Problem details:
All records after this line are to be returned verbatim.

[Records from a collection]
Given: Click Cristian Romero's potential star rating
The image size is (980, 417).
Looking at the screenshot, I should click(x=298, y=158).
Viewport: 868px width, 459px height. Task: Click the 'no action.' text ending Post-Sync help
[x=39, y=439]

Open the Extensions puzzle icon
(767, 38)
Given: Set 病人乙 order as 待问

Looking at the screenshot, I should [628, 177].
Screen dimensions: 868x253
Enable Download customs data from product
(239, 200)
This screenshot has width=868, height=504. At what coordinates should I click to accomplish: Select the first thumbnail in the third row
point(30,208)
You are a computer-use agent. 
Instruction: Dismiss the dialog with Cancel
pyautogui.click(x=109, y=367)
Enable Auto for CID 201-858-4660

Expected answer:
Given: Click Cristian Romero's potential star rating
The image size is (980, 417).
Looking at the screenshot, I should click(x=298, y=158).
Viewport: 868px width, 459px height. Task: Click the 'no action.' text ending Post-Sync help
[x=39, y=439]

Open the Extensions puzzle icon
(767, 38)
Given: Set 病人乙 order as 待问

Looking at the screenshot, I should [628, 177].
Screen dimensions: 868x253
Enable Download customs data from product
(239, 200)
This screenshot has width=868, height=504. At what coordinates should I click to accomplish: Select the first thumbnail in the third row
point(30,208)
You are a computer-use agent. 
Instruction: Dismiss the dialog with Cancel
pyautogui.click(x=109, y=367)
Enable Auto for CID 201-858-4660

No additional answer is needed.